Wednesday, July 7, 2010

Big Quality in Small Packages: La Petite Zine Delivers Concentrated Literary Goodness


I know you're all dying to learn more about me--Who is that mysterious man with the attractive, uh, typing?--so here's a breakdown of my typical week:


  • Edit article about the link between snack foods and death, while eating an apple.
  • Write this blog, dazzle literary world.
  • Edit book about blind, slimy cave organisms that have only been seen by a few nearsighted, clammy grad students.
  • Write my personal blog, dazzle no one.
  • Write screenplay that is vying to break world record for Taking Longest to Finish (record currently held by the novel Tristram Shandy, unfinished since the 18th century).
  • Exercise (this one gets skipped now and then).
  • Have fulfilling relationship with spouse (this one never gets skipped on purpose, but you know how it is).
  • Have friendships with people whose weeks are at least as full as mine.
You know what's missing from this picture? Reading! Who has time to read for pleasure anymore? If it's not a menu or a court summons, I may not have the time to read it. And that, my friends, is why La Petite Zine is such a wonderful thing. Imagine a good literary journal that only publishes poetry and prose pieces of 1,000 words or fewer. Doesn't that make your stress monkey relax? And the reader in you, that underfed starveling, begins to salivate in anticipation of the nuggets of literature headed its way.

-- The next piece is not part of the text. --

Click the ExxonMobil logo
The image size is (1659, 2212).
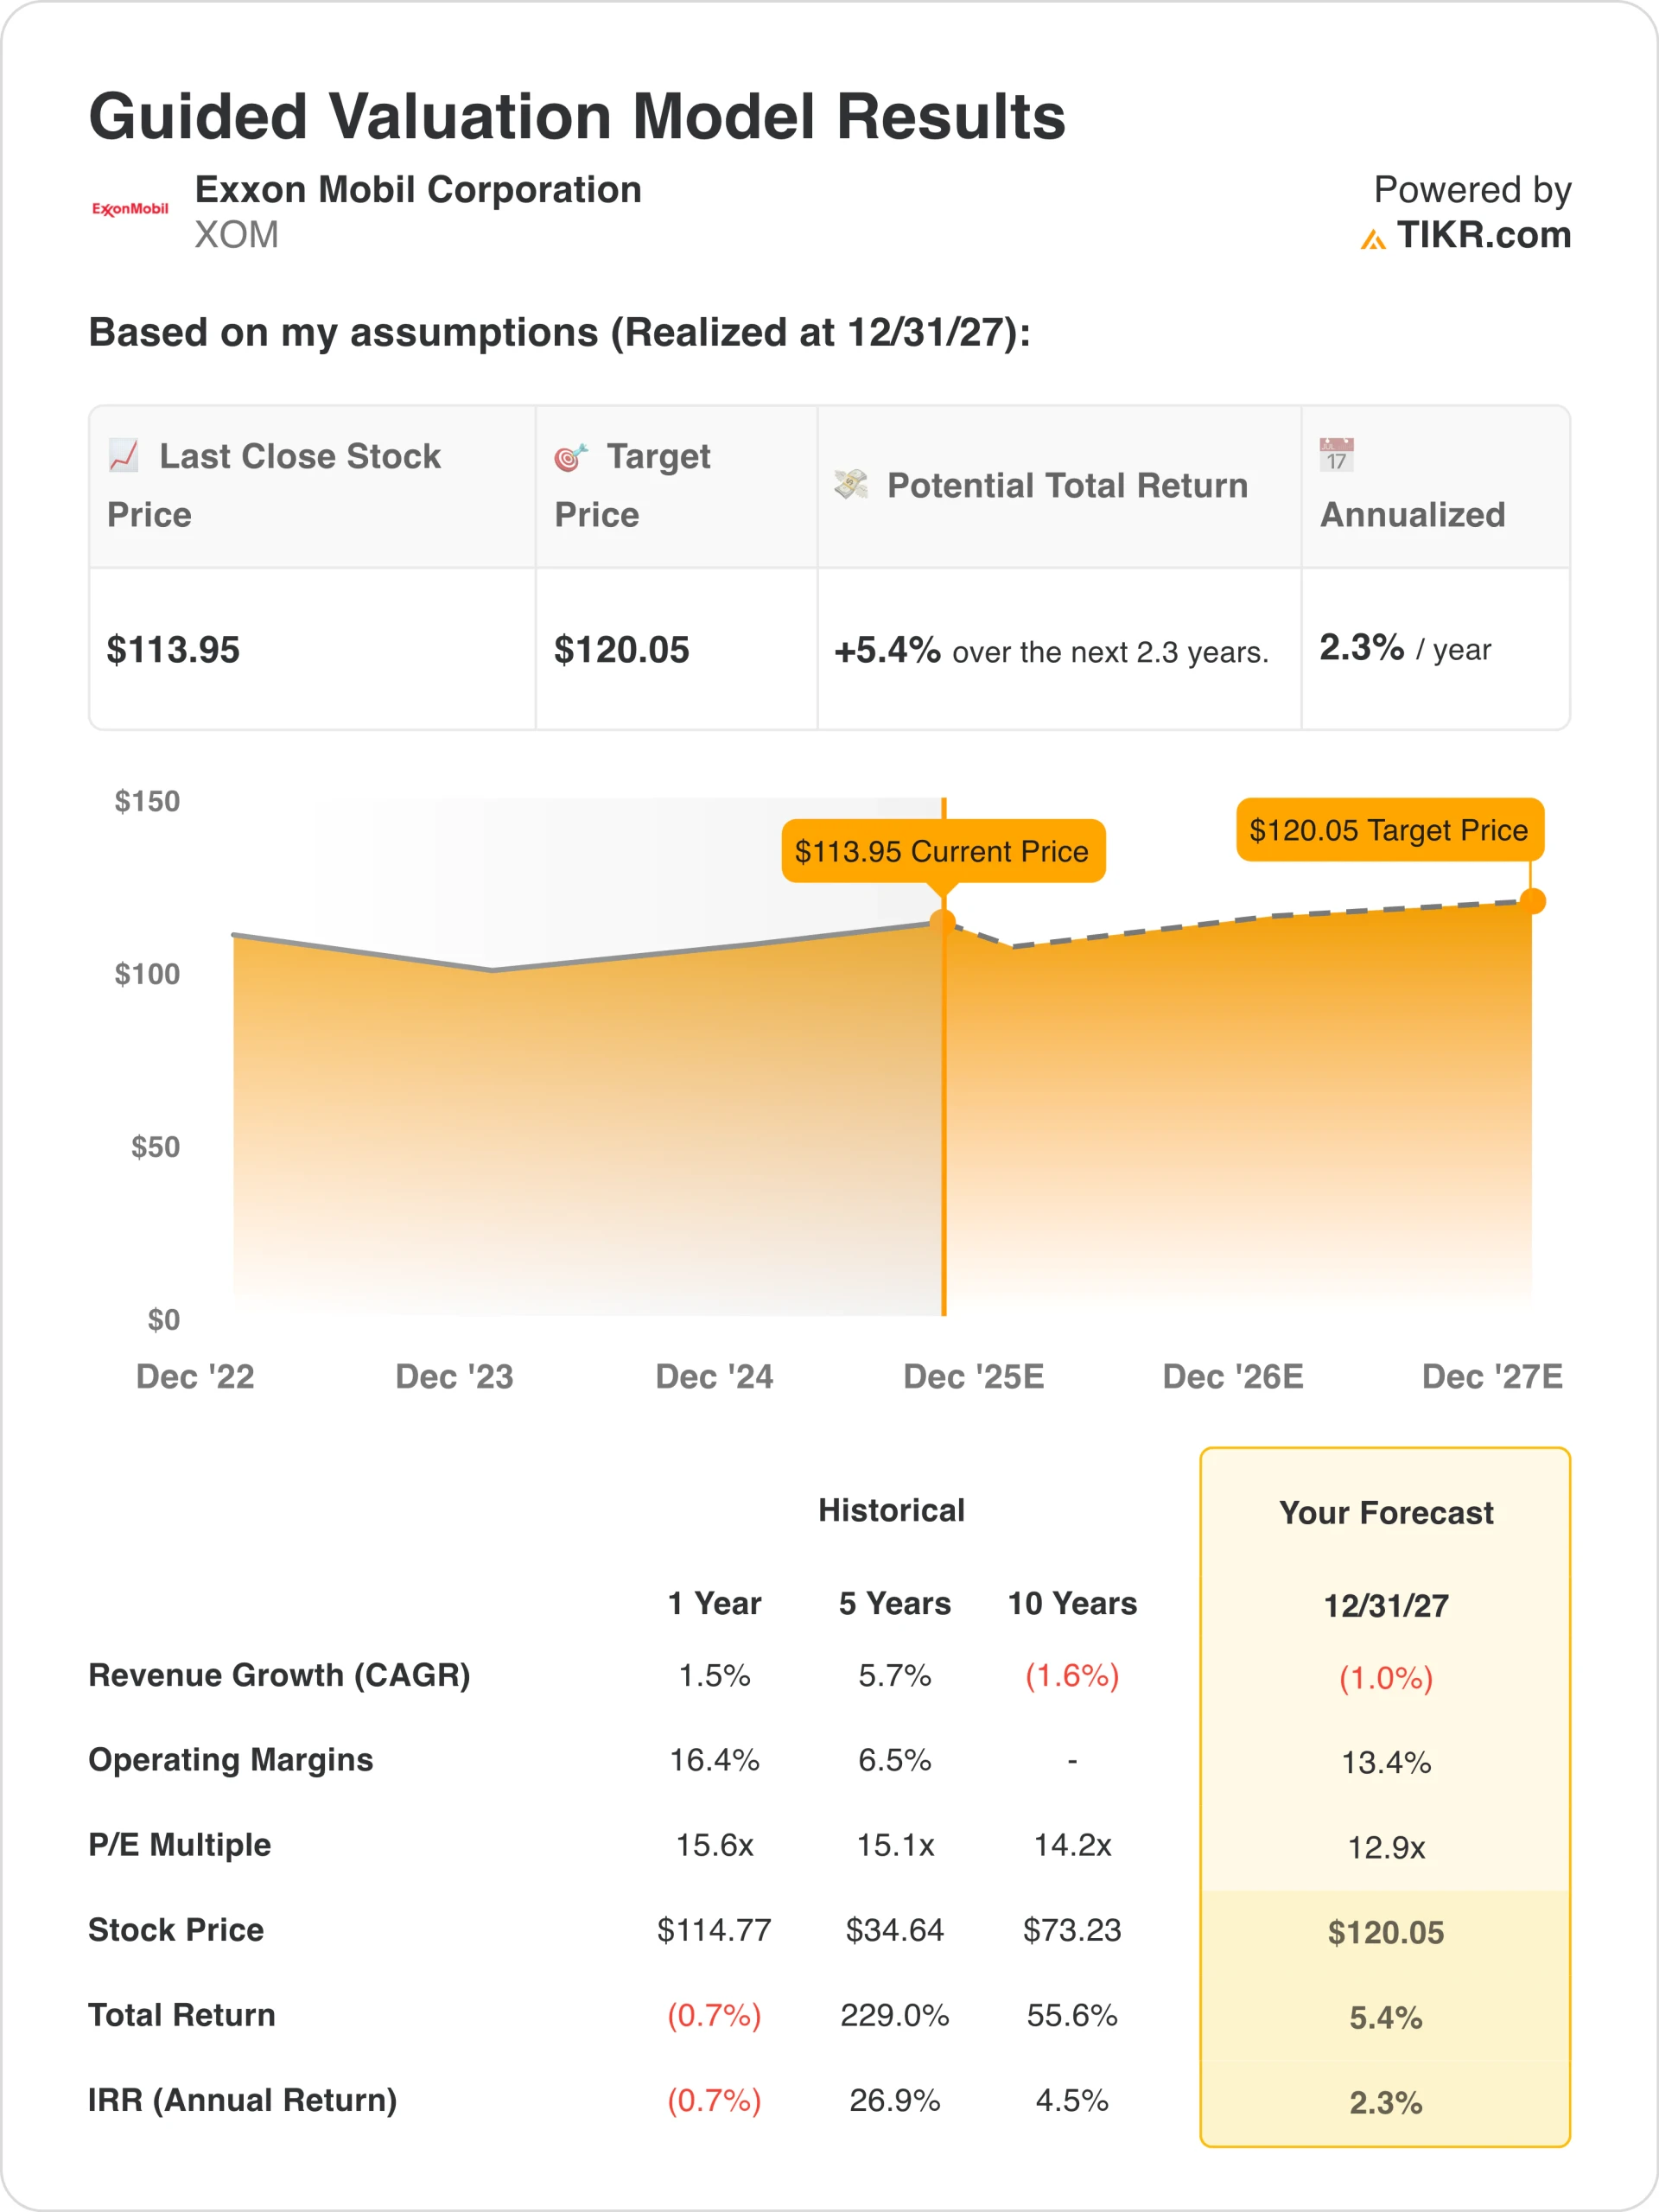pos(130,209)
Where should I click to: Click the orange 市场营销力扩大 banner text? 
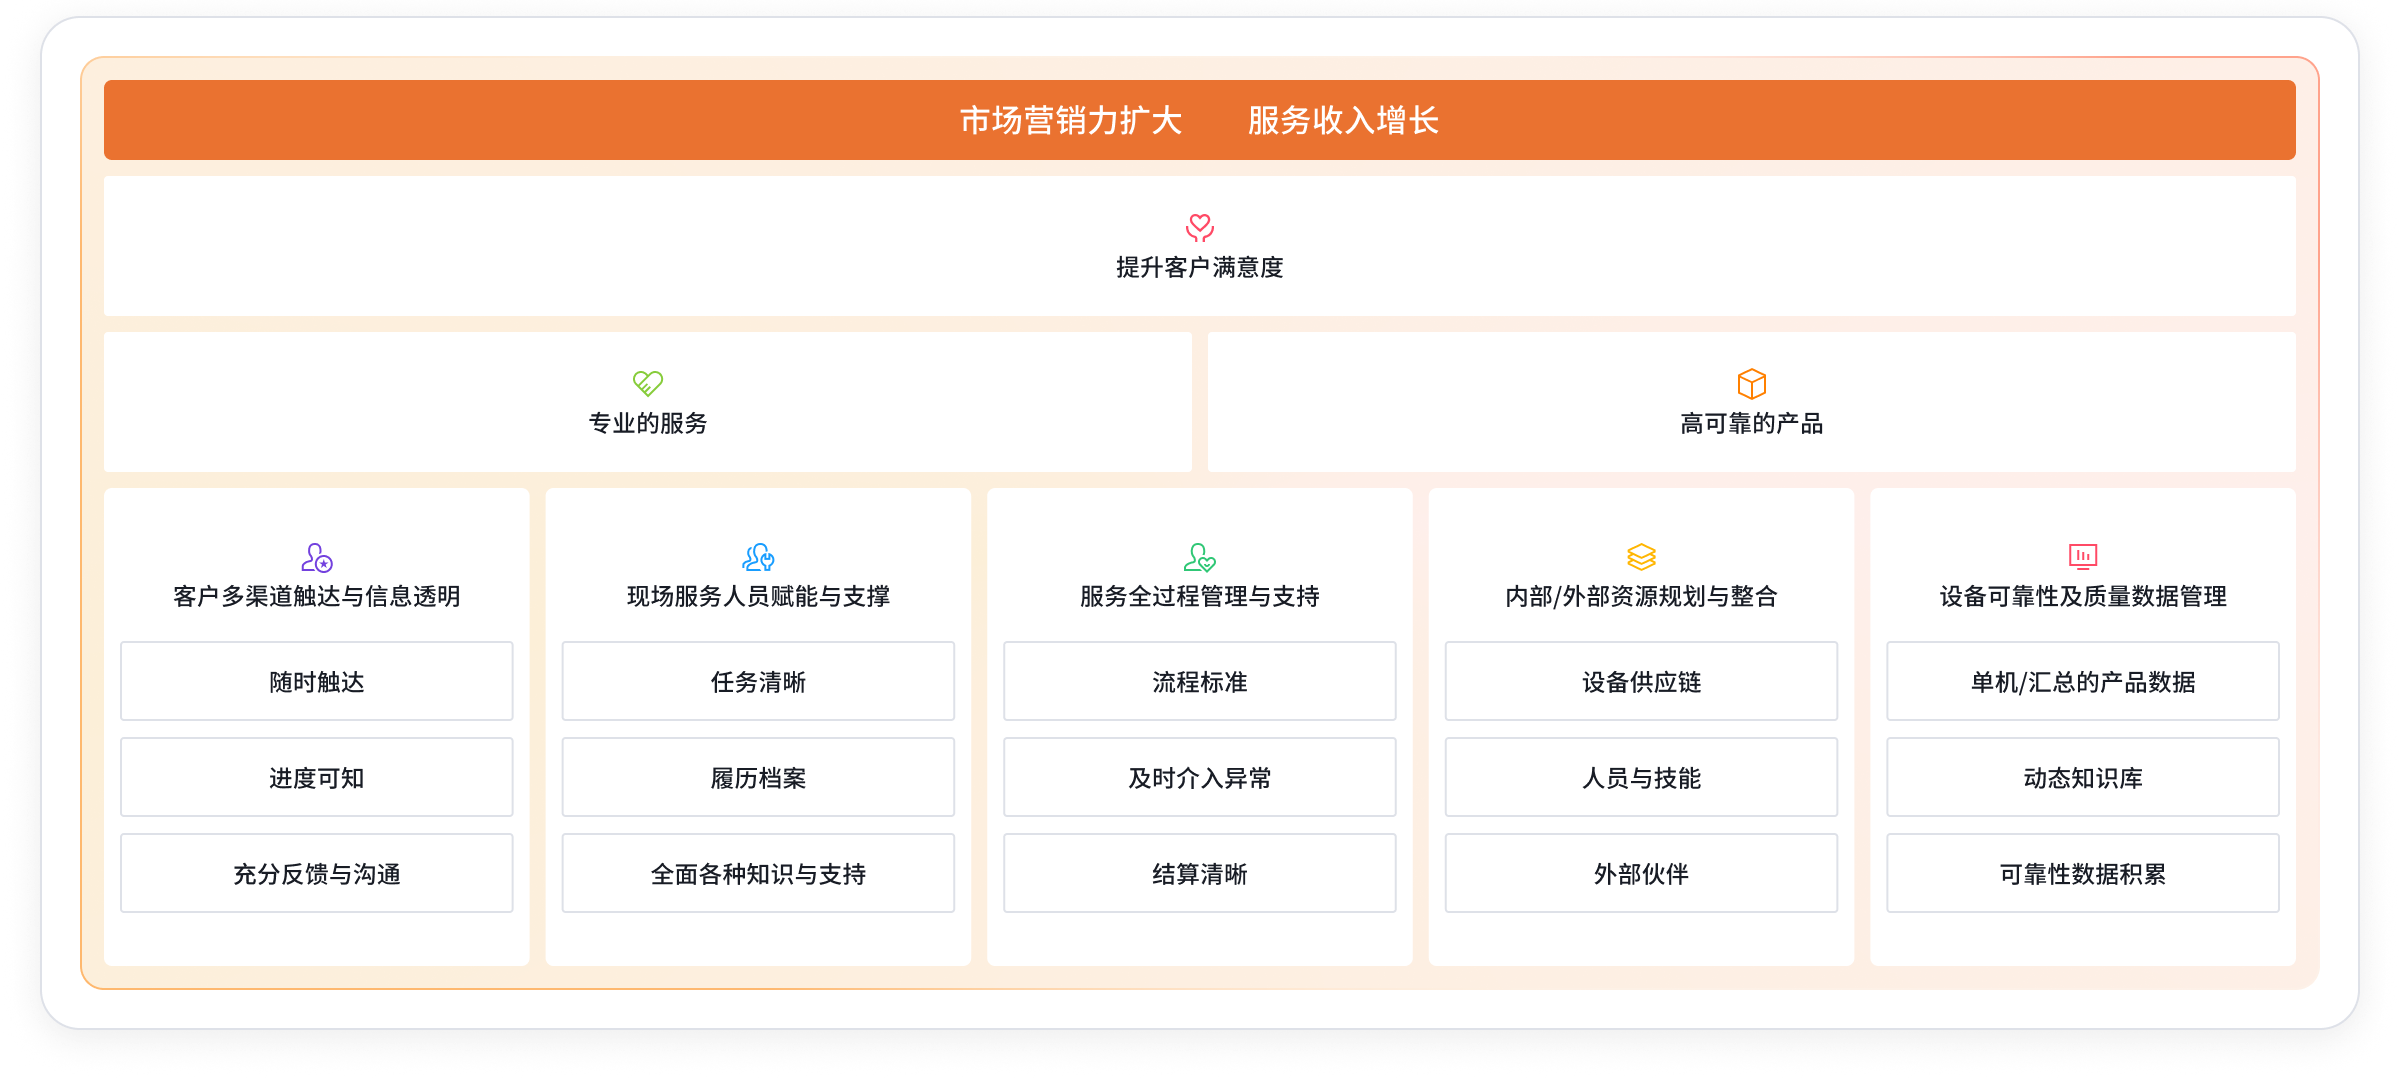[1071, 120]
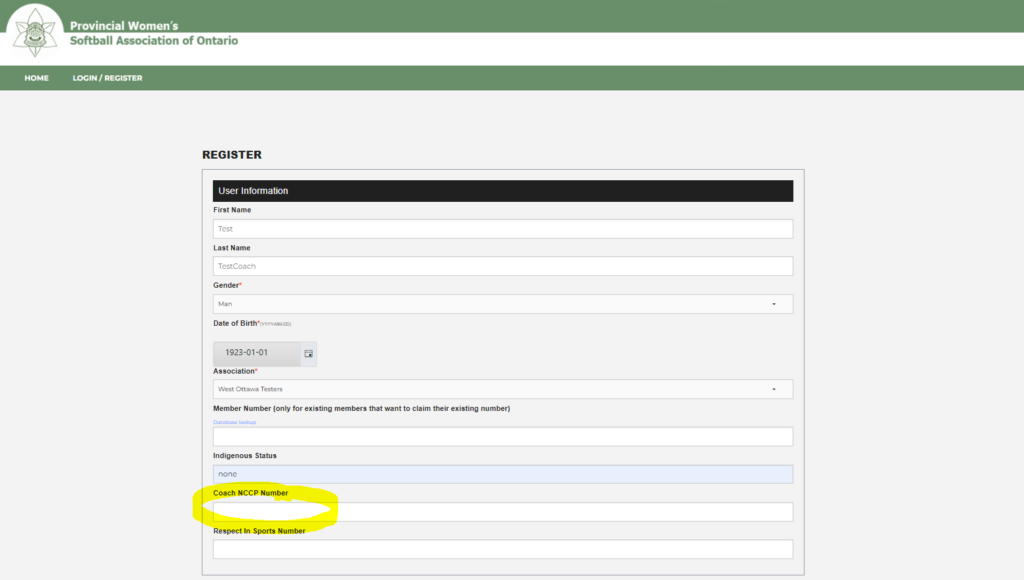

The latest issue of La Petite Zine has some real good little gobbets for you. "In Search of Mariachis," a prose piece by erstwhile poet David Shumate, begins with a grabber of a sentence:
When our lives grow unbearably dull, we load up the car and go in search of mariachis. Sometimes we drive a thousand miles before we come across a group dressed in those fancy black and silver suits strumming their guitars out in some parking lot or beneath a wedding tent. We listen to their ballads and laments and are restored.
Heather Christle's "Parallelograph" is poetry, but this is not your father's iambic pentameter or blank verse. No line breaks, no punctuation, no capitalization; just phrases separated by white space. Poems like this are too often experimental to the point of unreadability, but this one, while challenging, rewards the effort (slashes represent white space):
that is not a bird / that is a large dark area / it is the same thing / as your head / when I do your head in silhouette / there could be a nation / that outlawed the profile / or only thought of outlines / from the front / it is the same as your imaginary life / you have just given your concession speech / bravely to a small crowd of supporters / they could be thinking anything and aren't / you can’t tell a large dark area to give up
Jason Koo gives us a refreshing draught of the life-saving elixir called Humor in his poem "What We Talk About When We Talk About." The conversational tone rubs against precise word choices and skillful line breaks, creating a thread of tension that runs through the whole poem:
I thought I should write this down, since your ear
is a vagina and you might not hear it if I said it out loud,
she wrote, and I couldn't tell if she was being sweet
or funny or was just angry with me, mostly I was confused
by the vagina metaphor and thought it was a little extreme,
I mean, was a vagina the first thing that came to mind
when she thought of my ear? Which ear was she talking about?
By then I was fingering my right ear thinking it wasn't
all that different from a vagina, I guess I wouldn't be so shocked
if I took off her pants and saw an ear where her vagina
should be and took off her hat and saw two vaginas
where her ears should be, ears and vaginas were closer
in family than, say, vaginas and toes, and she often caressed
my ear with her tongue the way one might caress
a vagina, I'm not saying I climaxed but the possibility
was there.
There were more pieces I wanted to write about, but I'm edging close to my own thousand-word limit here. And besides, you're busy! Got places to go! Things to do! Short pieces of literature to read! Go to La Petite Zine! Hurry!